[EXTRAIT À LIRE]:
- - -
Loin des yeux, loin du joueur
Première mise en ligne le 5 avril 2020
Mise à jour le 5 mai 2020
Depuis quelques semaines maintenant, confinement oblige, les enseignants séparés physiquement de leurs élèves ont dû adapter leurs pratiques aux apprentissages à distance. Les amateurs de serious games et escape games pédagogiques n’ont pas tardé à se montrer créatifs, et à proposer des interfaces de jeu complètement en ligne. Les productions affluent quotidiennement sur notre site, et nous mettons un point d’honneur à les analyser et publier en les mettant en valeur.
Cependant, mettre en place un jeu en présence ou à distance, ce n’est pas franchement la même chose ! Si un jeu virtuel peut être proposé juste pour le plaisir et en autonomie, on peut aussi poser un cadre plus pédagogique avec coups de pouce d’un game master, coopération au sein d’une équipe, recueil d’informations, construction d’une trace écrite ou orale…
La grande majorité des jeux d’évasion virtuels créés par les enseignants sont aujourd’hui réalisés avec Genially [1]. Cet outil présente une interface facile à prendre en main et permet de créer rapidement un jeu disponible immédiatement en ligne et esthétiquement satisfaisant. Initialement développé comme outil de présentation, il n’offre pas en revanche d’interactivité poussée et n’autorise pas l’enregistrement des traces des actions des joueurs. Il en est de même pour les jeux créés avec Glide [2], ou encore certains jeux comme Le prisonnier quantique du CEA.
On peut s’interroger alors sur les modalités envisageables pour un suivi et une aide à distance du joueur d’un jeu ou d’un escape game virtuel. De même, comment peut-on adapter le débriefing dans un contexte distant ?
- - -
[DONNÉES]:
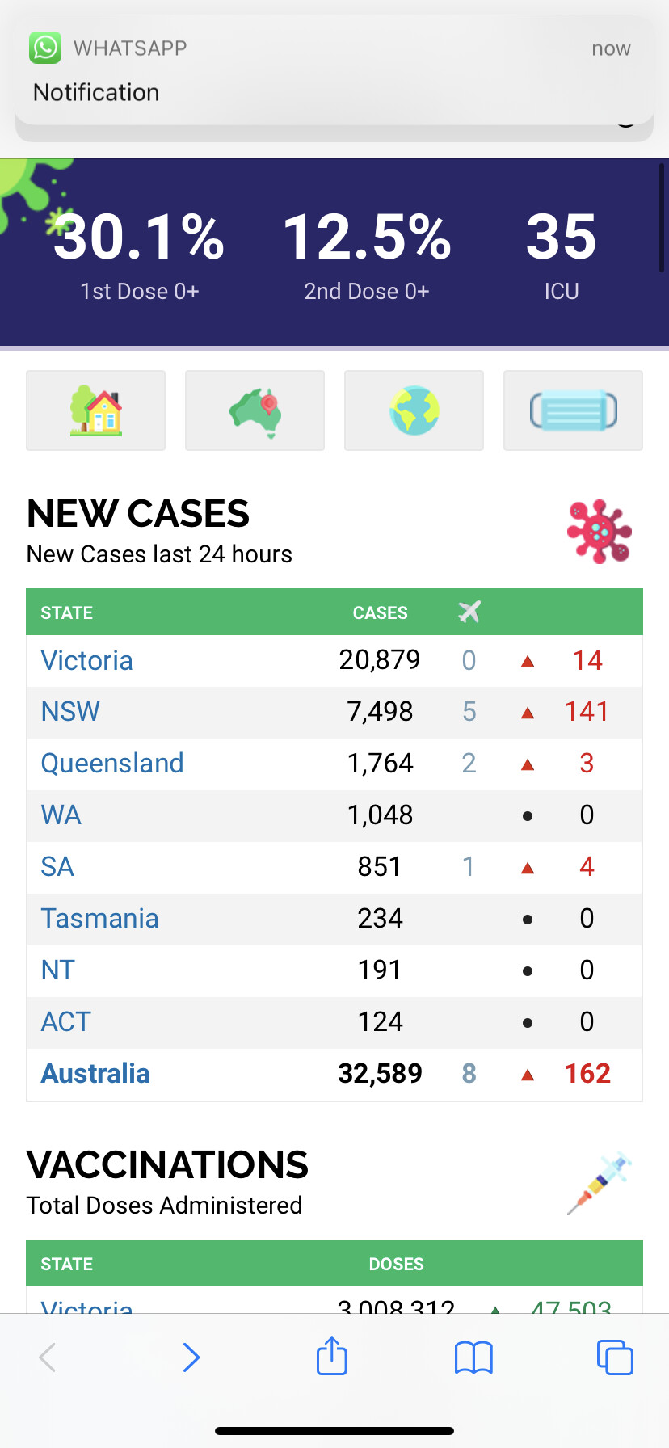Tap the airplane overseas column header

pyautogui.click(x=469, y=612)
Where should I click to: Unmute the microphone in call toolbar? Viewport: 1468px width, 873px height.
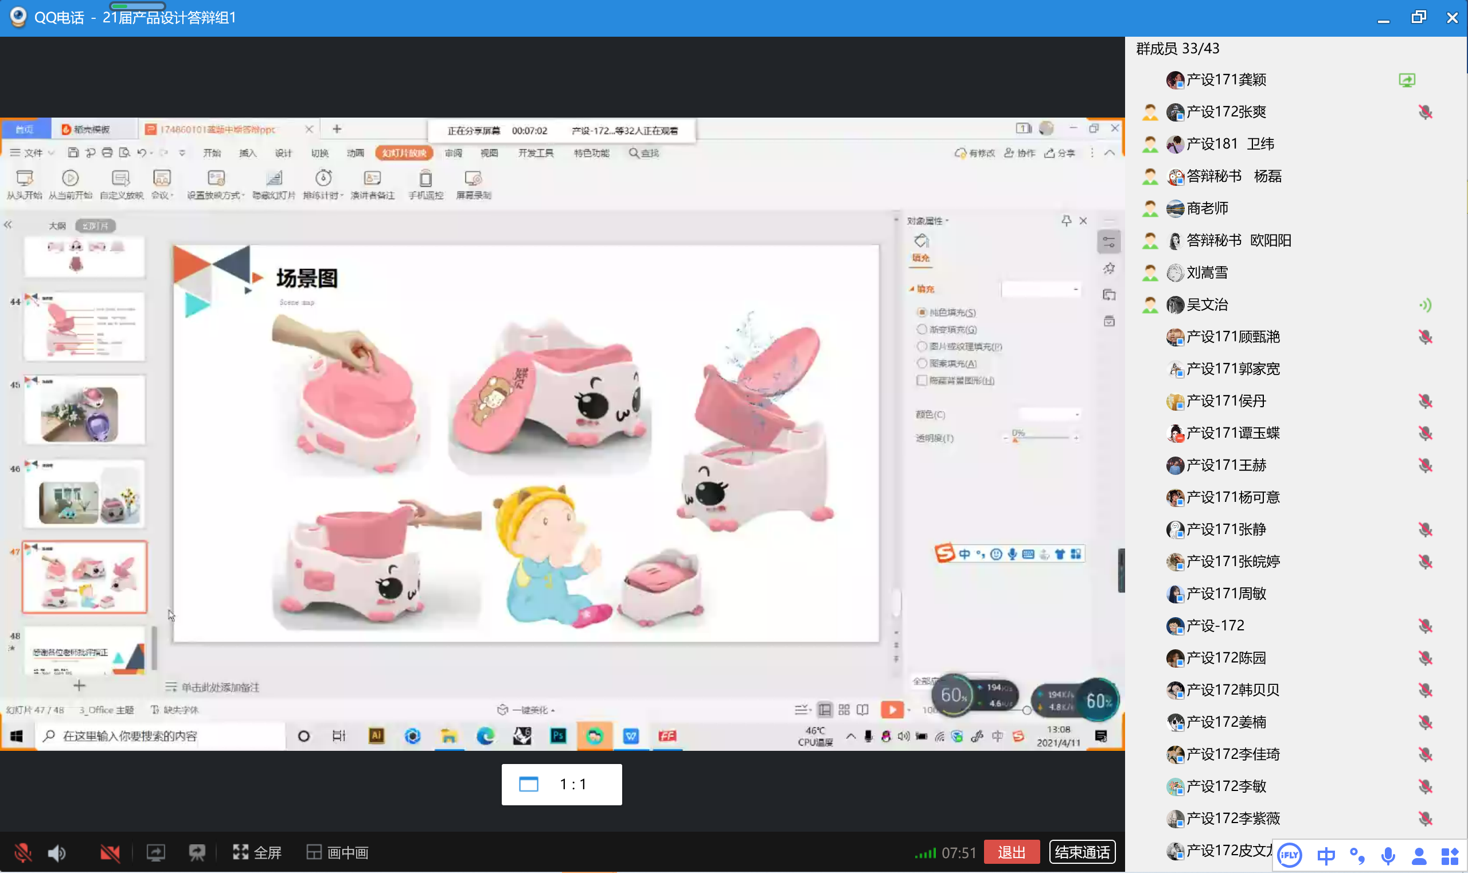(22, 852)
- - -
[SÉRIE DE TÂCHES]:
(a) Reproduisez fidèlement le passage de l'extrait sur les jeux pédagogiques à distance qui s'ouvre sur les mots contenant "On peut s’interroger" et se termine par "contexte distant ?".
(b) Poursuivez l'extrait sur les jeux pédagogiques à distance à partir de sa dernière phrase.

[RÉPONSES PAR TÂCHE]:
(a)
On peut s’interroger alors sur les modalités envisageables pour un suivi et une aide à distance du joueur d’un jeu ou d’un escape game virtuel. De même, comment peut-on adapter le débriefing dans un contexte distant ?

(b)
Un game master à distance ?
Lorsqu’on laisse les élèves jouer individuellement (ou en famille) de manière autonome, il n’y a pas de véritable pression temporelle puisque le jeu peut être recommencé à volonté. Mais il n’y a pas non plus de game master pouvant aider en cas de blocage, ce qui peut représenter un risque de découragement de la part du joueur.
Une première solution est d’inclure dans le jeu l’apparition de coups de pouces au bout de quelques minutes dans certaines scènes. C’est ce qu’a prévu notamment Damien Bourdet, professeur de Technologie dans ses deux derniers jeux d’évasion virtuels, TOP SECRET et Rendez-vous avec Sophie !. On retrouve également cette méthode dans l’une des énigmes de l’escape game À l’école, mission 1 d’Yann Echivard.
Une autre astuce est d’associer le jeu à un document fournissant une trame ou des coups de pouce. On rompt de cette manière les mécaniques de jeu et l’immersion, mais cela peut faciliter la tâche du joueur solitaire et constituer une trace écrite. C’est ce que propose Christelle Jacquemin, professeure de SVT dans son enquête scientifique Le chocolat disparu.
Il est possible de remplacer ces coups de pouces programmés par une aide asynchrone, l’élève pouvant appeler l’enseignant à la rescousse par mail ou par l’intermédiaire d’un forum. Bien sûr cela casse le rythme du jeu et nécessite que le joueur tolère de s’arrêter (ou de continuer à chercher) tant qu’il n’a pas reçu de réponse.
Une option pédagogiquement intéressante nous semble être le jeu en synchrone, lors d’une classe virtuelle. Prévue sur une durée d’une heure ou une heure et demie, la séance peut alors s’articuler depuis l’entrée dans le jeu jusqu’au débriefing. Un cadre et une pression temporelle qui siéent parfaitement aux escape games. L’enseignant est présent pour l’ensemble des joueurs, et peut ainsi assurer l’introduction du jeu et délivrer des aides à bon escient.
Si le nombre d’élèves présents est élevé, il sera difficile d’aider chacun individuellement. La plupart des outils institutionnels de classe virtuelle intègre la possibilité de créer des groupes d’élèves : comme dans un escape game réel, de petites équipes de quatre ou cinq élèves seront bien plus efficaces pour générer des interactions et assurer la dynamique du jeu.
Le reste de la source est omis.